- Origin: Greece
- Genres: Opera, ambient, neoclassical dark wave, experimental
- Years active: 1998–present
- Labels: Holy Records, Season of Mist
- Members: Christos Antoniou Androniki Skoula George Diamantopoulos Charalampos Paritsis Nick Vell

= Chaostar =

Greek musical group

Chaostar is a classical, opera and vocal orchestra from Greece which was founded in 1998. The members upon the inception of the band were Christos Antoniou, Spiros Antoniou, Sotiris Vayenas, Nathalie Rassoulis, and Sapfo Stavridou. Several members of the band are or at one point were also members of Septicflesh.

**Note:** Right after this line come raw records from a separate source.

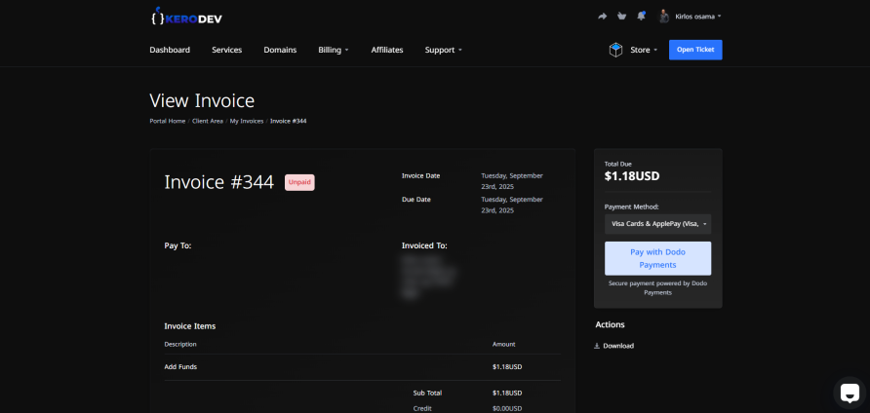The height and width of the screenshot is (413, 870).
Task: Open notifications bell icon
Action: coord(641,16)
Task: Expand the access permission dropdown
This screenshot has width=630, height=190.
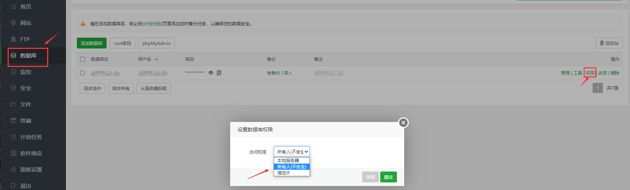Action: 291,152
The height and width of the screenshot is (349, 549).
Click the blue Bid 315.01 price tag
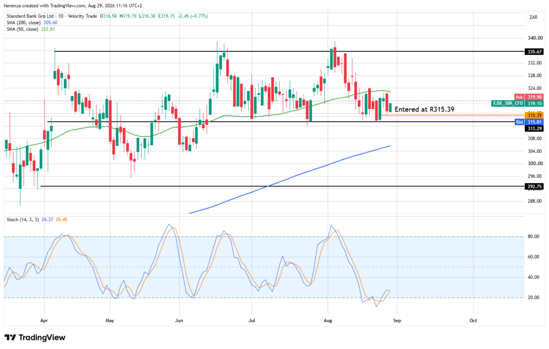click(529, 122)
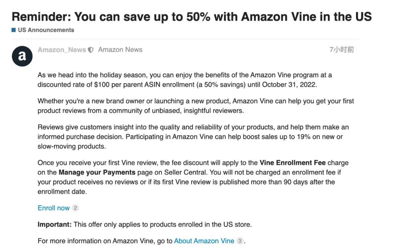Click the Amazon_News round avatar icon
The height and width of the screenshot is (251, 400).
click(x=22, y=56)
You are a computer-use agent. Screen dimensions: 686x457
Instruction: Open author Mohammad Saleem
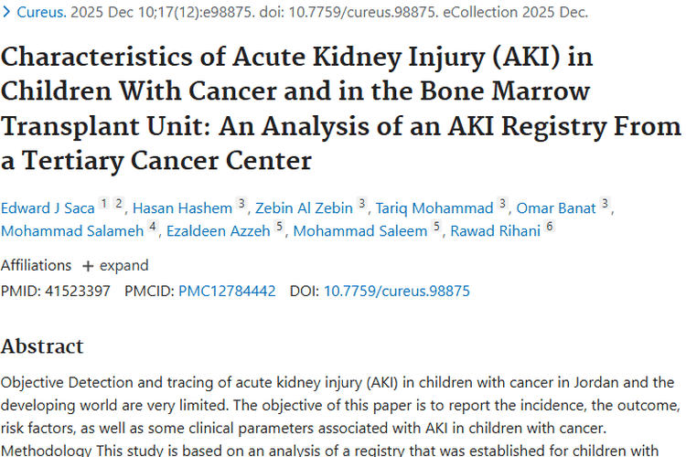point(360,231)
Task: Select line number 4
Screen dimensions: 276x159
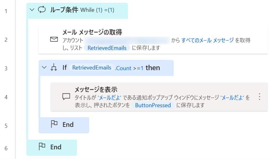Action: tap(6, 97)
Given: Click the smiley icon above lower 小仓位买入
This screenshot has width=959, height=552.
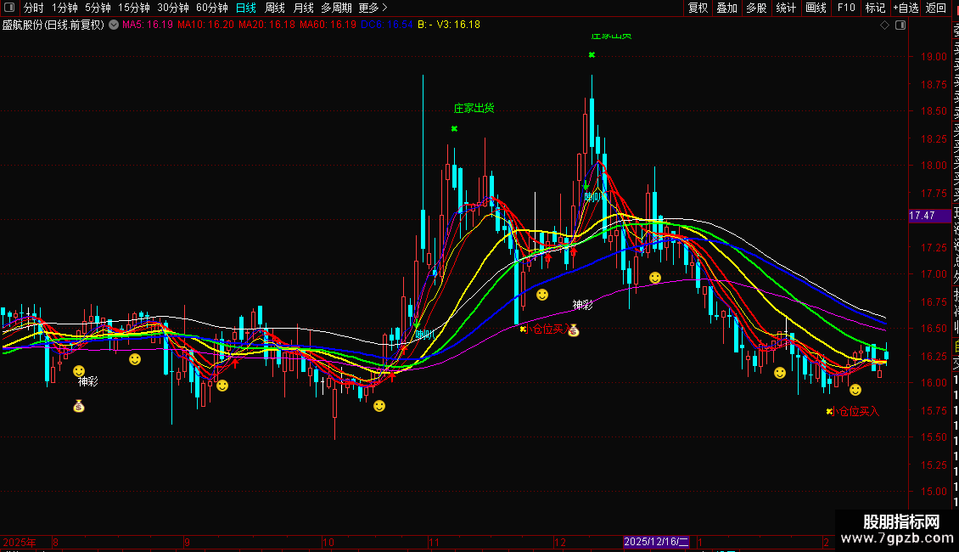Looking at the screenshot, I should [x=855, y=390].
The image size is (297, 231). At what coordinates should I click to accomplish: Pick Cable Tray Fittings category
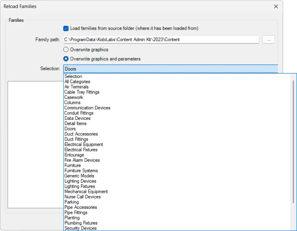[x=82, y=92]
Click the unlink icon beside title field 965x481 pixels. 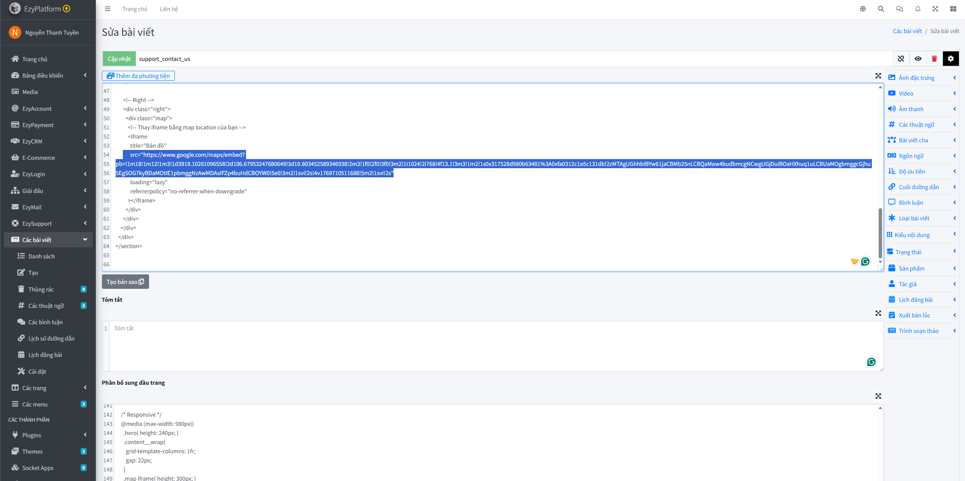[x=901, y=59]
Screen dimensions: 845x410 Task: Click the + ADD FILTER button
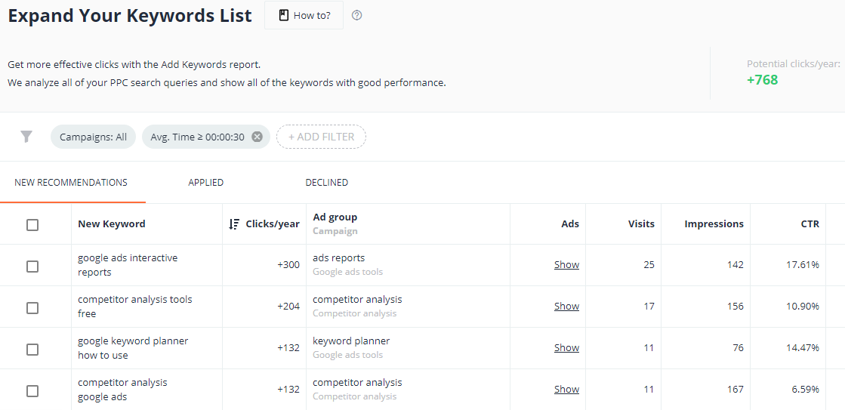(x=321, y=137)
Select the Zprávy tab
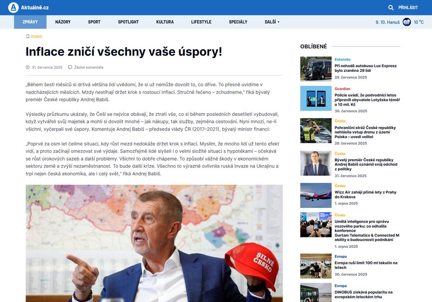This screenshot has height=302, width=432. (x=30, y=22)
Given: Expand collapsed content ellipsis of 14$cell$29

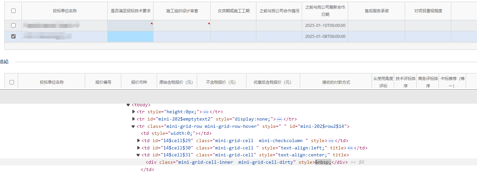Looking at the screenshot, I should click(x=331, y=141).
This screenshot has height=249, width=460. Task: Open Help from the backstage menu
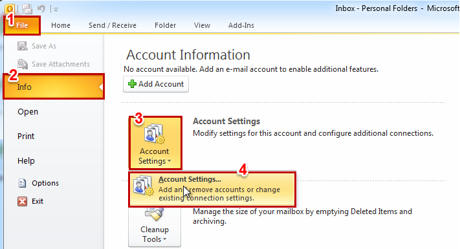(26, 161)
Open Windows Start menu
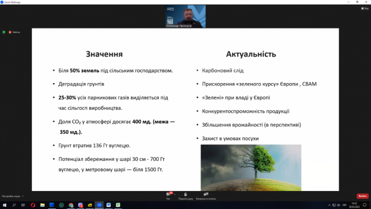371x209 pixels. (5, 205)
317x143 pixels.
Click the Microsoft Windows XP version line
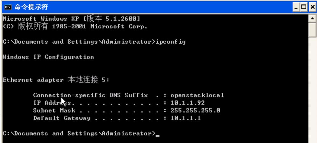pyautogui.click(x=71, y=19)
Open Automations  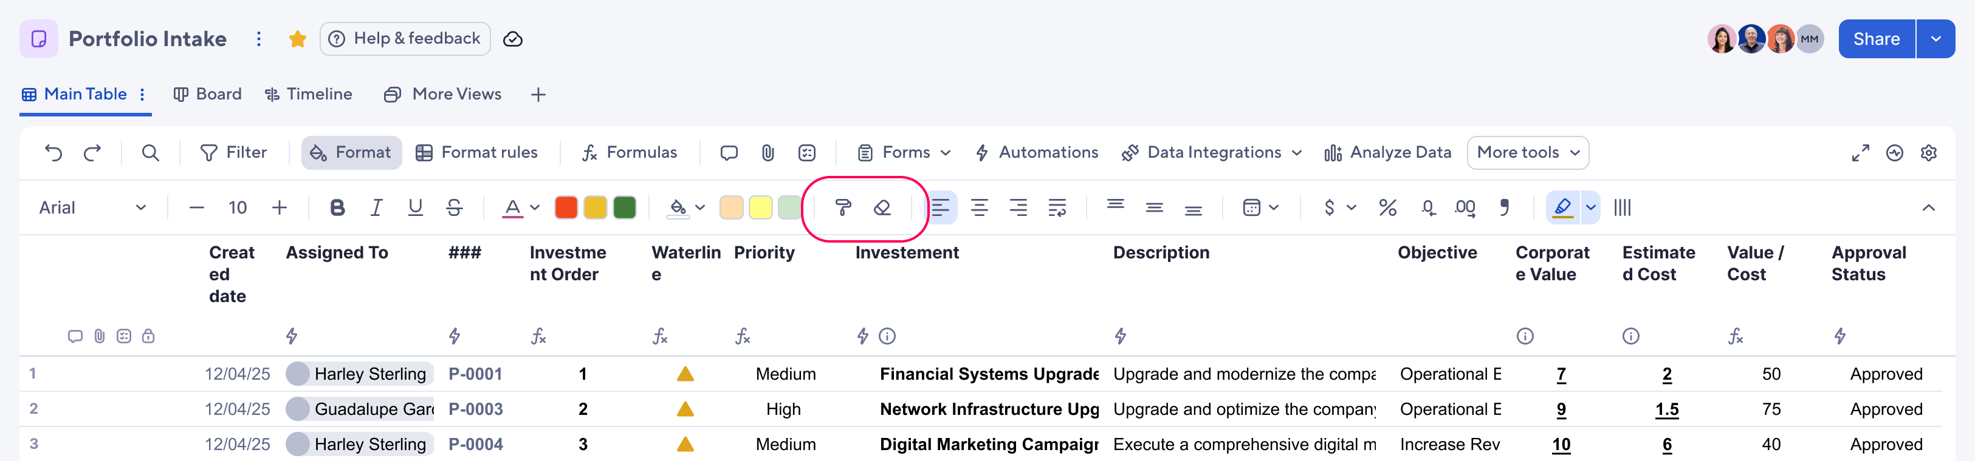(x=1037, y=152)
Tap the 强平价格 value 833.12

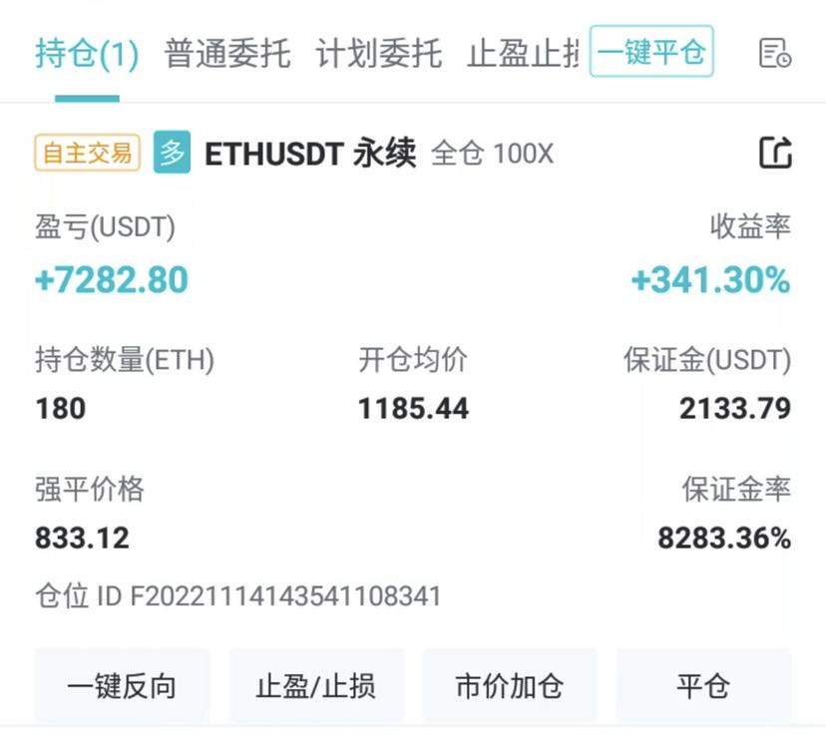pos(82,539)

They have released four albums on Holy Records, a label with notable artists such as Elend, Orphaned Land, and Septicflesh.

== Discography ==
- Chaostar (2000)
- Threnody (2001)
- The Scarlet Queen (2004)
- Underworld (Compilation) (2007)
- Anomima (2013)
- The Undivided Light (2018)

== Members ==
- Current members
- Christos Antoniou – guitars, piano, synthesizer, orchestral arrangements (1998–present)
- Androniki Skoula – mezzo-soprano (2009–present)
- George Diamantopoulos – traditional instruments (2012–present)
- Charalampos Paritsis – electric violin (2012–present)
- Nick Vell – percussions (2013–present)

- Past members
- Spiros Antoniou – bass, grunts (1998–2004)
- Sotiris Vayenas – guitars, clean vocals (1998–2004)
- Nathalie Rassoulis – soprano (1998–2004)
- Sapfo Stavridou – vocals (2006–2007)
- Dionisis Christodoulatos – keyboards (2013)
- Fotis Benardo – drums (2012–2014)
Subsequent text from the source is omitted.